ALBANY (USA TODAY) – After months of punditry, millions of dollars spent by campaigns and intense scrutiny, voters will head to the polls Tuesday in New York to vote on federal, state and some local races.
In New York, the presidential race will headline the ballot with home-state candidates Democrat Hillary Clinton and Republican Donald Trump at the top of their respective tickets.
Clinton, who polls show is a heavy favorite to win New York, actually has three lines on the New York ballot: Democratic, Working Families and Women’s Equality lines.
Trump, who has talked about pulling an upset in the state, has two lines: Republican and Conservative parties.
So too does Gary Johnson: Libertarian and Independence parties.
Jill Stein, meanwhile, is the Green Party candidate.
So there’s four candidates on eight ballot lines in New York, which is one of a few states that allows for so-called fusion voting – when candidates’ vote tally on all their lines count toward their overall total.
Here’s what you need to know about voting in Tuesday’s elections in New York:
What’s on the ballot?
When you head to the polls, you will have the opportunity to vote for more than just president.
Elections are being held for U.S. Senate between Democrat incumbent Charles Schumer and Republican Wendy Long, 27 congressional races and all 213 seats in the state Legislature.
In the U.S. Senate race, there are also two third-party candidates: Alex Merced on the Libertarian line and Robin Laverne Wilson on the Green line.
Democrats hold 18 of the 27 U.S. House seats, and some competitive races on Long Island, the Hudson Valley and central New York have drawn national interest as the parties vie for control of Congress.
At the state Capitol, the focus is on who will rule the state Senate, the narrowly divided 63-seat chamber.
Republicans have a one-seat majority going into Election Day, and swing races on Long Island and the Hudson Valley are viewed as critical in determining Senate control when the Legislature returns to Albany in January.
There’s also a five-member Independent Democratic Conference that will influence party power next year in the Senate.
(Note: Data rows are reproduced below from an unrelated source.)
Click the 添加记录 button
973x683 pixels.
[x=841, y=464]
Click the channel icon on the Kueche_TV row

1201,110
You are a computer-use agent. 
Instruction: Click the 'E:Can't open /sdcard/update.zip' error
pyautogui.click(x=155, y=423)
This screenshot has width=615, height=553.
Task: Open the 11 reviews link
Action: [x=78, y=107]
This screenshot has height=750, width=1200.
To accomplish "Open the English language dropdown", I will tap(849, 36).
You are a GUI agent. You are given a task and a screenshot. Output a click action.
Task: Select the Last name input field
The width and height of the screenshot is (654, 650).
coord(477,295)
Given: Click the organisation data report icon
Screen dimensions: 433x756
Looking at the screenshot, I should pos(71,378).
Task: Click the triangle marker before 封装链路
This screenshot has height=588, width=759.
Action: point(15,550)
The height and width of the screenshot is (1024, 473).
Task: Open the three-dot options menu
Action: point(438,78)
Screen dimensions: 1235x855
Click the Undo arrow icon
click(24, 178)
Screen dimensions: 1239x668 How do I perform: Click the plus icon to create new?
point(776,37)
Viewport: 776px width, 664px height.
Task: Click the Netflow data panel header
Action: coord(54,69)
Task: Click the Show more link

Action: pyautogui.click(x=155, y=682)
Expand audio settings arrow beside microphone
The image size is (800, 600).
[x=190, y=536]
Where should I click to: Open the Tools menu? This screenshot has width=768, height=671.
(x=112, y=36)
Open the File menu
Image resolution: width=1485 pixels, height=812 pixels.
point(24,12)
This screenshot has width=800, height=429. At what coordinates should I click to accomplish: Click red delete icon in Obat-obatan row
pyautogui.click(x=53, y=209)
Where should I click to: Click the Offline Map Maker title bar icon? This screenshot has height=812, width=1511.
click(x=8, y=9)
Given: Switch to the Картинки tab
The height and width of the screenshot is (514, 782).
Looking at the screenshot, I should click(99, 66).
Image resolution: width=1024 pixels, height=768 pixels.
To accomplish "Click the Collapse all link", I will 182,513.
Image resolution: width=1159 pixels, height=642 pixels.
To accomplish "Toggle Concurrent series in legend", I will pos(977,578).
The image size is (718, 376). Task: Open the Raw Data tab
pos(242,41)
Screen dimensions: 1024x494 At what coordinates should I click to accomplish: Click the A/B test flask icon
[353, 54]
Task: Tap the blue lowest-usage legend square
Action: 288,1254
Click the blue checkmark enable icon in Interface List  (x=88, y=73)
Democrats hold a 105-43 seat majority with two vacancies in the state Assembly.
Also, some regions of the state have judicial contests and local races – such as for Broome County executive, Westchester County district attorney and Monroe County clerk.
Where do I vote?
Your county Board of Elections usually sends you a postcard reminding you of your polling place.
Otherwise, the state Board of Elections has an online Voter Registration Search here: https://voterlookup.elections.state.ny.us/votersearch.aspx.
You can also call your county board to check your polling place and make sure you’re registered.
Remember: New York doesn’t have same-day voter registration. That means you needed to register by last month to vote on Tuesday.
What if I can’t get to the polls?
You can vote by absentee ballot, but there are deadlines.
Monday is the last day to apply for an absentee ballot in person, and Monday is the last day to postmark an absentee ballot by mail. It has to be received by Nov. 15.
On Election Day, though, you can hand deliver your absentee ballot to your county elections board.
The forms are available at the board offices or can be downloaded on the state Board of Elections site here: https://www.elections.ny.gov/VotingAbsentee.html
What should I expect at the polls?
Each polling place typically has a sample ballot you can review before you get handed your own one.
If you’re new to voting – and New York added 747,685 new voters since April – you should know that New York went to a paper balloting system several years ago, replacing the old-lever machines that served the state well for decades.
In any event, if you’re not listed as a registered voter at the polling place, but believe you are registered, you can fill out an affidavit ballot.
“You should also ask the poll worker for advice about following up on your status,” the state League of Women Voters says on its voter guide.
“After validation by your county board of elections, your affidavit ballot will be counted. If you determine that you are in the wrong polling place, go to the correct one to vote.”
The league also encouraged voters, particularly first-time voters, to bring identification.